## Problem to solve
Search the data below for the string "səhifə". Extract every line that contains it.

## Provided entries
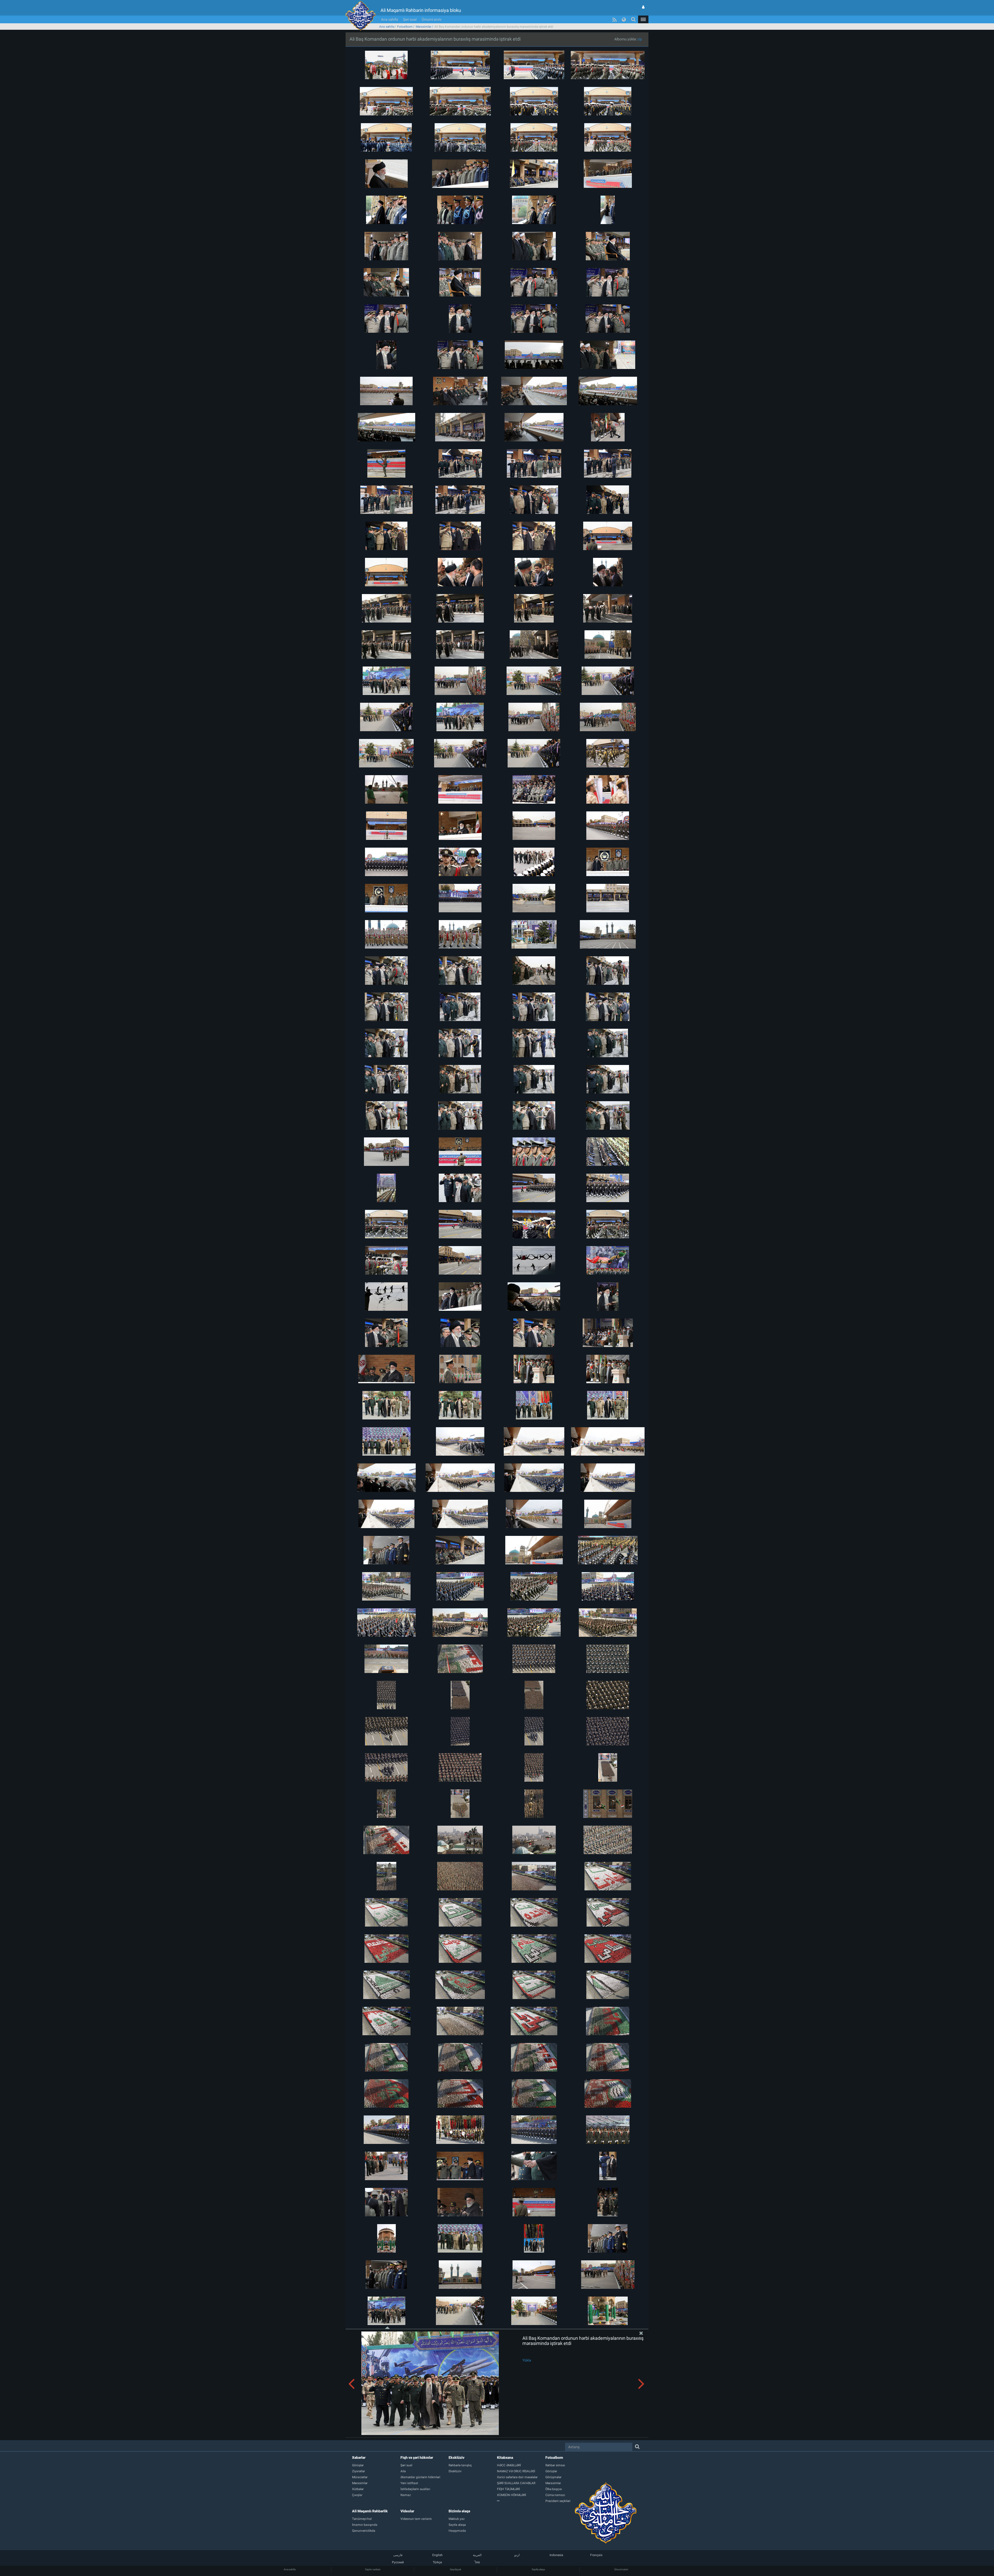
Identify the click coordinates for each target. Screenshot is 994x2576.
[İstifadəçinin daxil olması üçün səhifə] (643, 7)
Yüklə (526, 2360)
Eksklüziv (456, 2457)
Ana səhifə (389, 19)
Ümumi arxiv (432, 19)
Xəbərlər (359, 2457)
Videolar (407, 2511)
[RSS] (614, 19)
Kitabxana (505, 2457)
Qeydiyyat (455, 2569)
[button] (643, 19)
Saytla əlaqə (538, 2569)
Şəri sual (409, 19)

## Exercise output
[İstifadəçinin daxil olması üçün səhifə] (643, 7)
Ana səhifə (389, 19)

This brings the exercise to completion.